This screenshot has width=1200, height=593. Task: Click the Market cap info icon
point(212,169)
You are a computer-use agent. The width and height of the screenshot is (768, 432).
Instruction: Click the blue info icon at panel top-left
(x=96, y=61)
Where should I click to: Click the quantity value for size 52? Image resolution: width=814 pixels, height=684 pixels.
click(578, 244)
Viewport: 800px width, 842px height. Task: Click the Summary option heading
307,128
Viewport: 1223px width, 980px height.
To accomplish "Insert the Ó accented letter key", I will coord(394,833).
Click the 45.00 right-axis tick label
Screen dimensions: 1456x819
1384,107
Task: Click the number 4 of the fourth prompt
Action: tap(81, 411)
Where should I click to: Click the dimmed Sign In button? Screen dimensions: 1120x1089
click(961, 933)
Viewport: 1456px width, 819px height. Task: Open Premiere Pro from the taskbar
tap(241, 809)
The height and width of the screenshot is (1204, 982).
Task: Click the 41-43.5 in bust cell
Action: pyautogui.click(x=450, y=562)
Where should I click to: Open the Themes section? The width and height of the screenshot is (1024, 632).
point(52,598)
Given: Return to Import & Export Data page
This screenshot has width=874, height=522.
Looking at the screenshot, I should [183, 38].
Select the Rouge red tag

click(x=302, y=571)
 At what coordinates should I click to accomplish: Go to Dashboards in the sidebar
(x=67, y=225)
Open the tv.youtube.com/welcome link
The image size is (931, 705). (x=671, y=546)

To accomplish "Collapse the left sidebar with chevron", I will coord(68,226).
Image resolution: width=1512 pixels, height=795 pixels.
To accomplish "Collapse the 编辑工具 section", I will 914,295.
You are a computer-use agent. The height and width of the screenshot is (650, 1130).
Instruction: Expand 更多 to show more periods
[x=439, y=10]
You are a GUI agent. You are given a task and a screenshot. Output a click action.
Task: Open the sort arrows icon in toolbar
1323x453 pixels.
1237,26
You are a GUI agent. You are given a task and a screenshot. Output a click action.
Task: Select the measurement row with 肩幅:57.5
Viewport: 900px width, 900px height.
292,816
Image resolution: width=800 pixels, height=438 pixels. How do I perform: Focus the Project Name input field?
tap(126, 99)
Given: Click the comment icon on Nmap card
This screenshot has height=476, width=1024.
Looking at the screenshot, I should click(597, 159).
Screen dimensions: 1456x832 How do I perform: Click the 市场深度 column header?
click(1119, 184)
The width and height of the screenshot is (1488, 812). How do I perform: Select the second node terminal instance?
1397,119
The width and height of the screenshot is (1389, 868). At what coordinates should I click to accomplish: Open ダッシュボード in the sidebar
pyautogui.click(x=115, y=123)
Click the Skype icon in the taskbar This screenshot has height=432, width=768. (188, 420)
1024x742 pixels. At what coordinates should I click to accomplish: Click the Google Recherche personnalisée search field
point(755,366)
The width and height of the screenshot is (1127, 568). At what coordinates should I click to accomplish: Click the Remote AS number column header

________________________________________

THE EXERCISE: Copy out the rows from the line containing "You are a computer-use agent. The width" through the line containing "(x=67, y=225)", including both of those lines, and nothing else.

SOLUTION:
You are a computer-use agent. The width and height of the screenshot is (768, 432).
Instruction: Click the blue info icon at panel top-left
(x=96, y=61)
Where should I click to: Click the quantity value for size 52? Image resolution: width=814 pixels, height=684 pixels.
click(578, 244)
Viewport: 800px width, 842px height. Task: Click the Summary option heading
307,128
Viewport: 1223px width, 980px height.
To accomplish "Insert the Ó accented letter key", I will coord(394,833).
Click the 45.00 right-axis tick label
Screen dimensions: 1456x819
1384,107
Task: Click the number 4 of the fourth prompt
Action: tap(81, 411)
Where should I click to: Click the dimmed Sign In button? Screen dimensions: 1120x1089
click(961, 933)
Viewport: 1456px width, 819px height. Task: Open Premiere Pro from the taskbar
tap(241, 809)
The height and width of the screenshot is (1204, 982).
Task: Click the 41-43.5 in bust cell
Action: pyautogui.click(x=450, y=562)
Where should I click to: Open the Themes section? The width and height of the screenshot is (1024, 632).
point(52,598)
Given: Return to Import & Export Data page
This screenshot has width=874, height=522.
Looking at the screenshot, I should [183, 38].
Select the Rouge red tag

click(x=302, y=571)
 At what coordinates should I click to accomplish: Go to Dashboards in the sidebar
(x=67, y=225)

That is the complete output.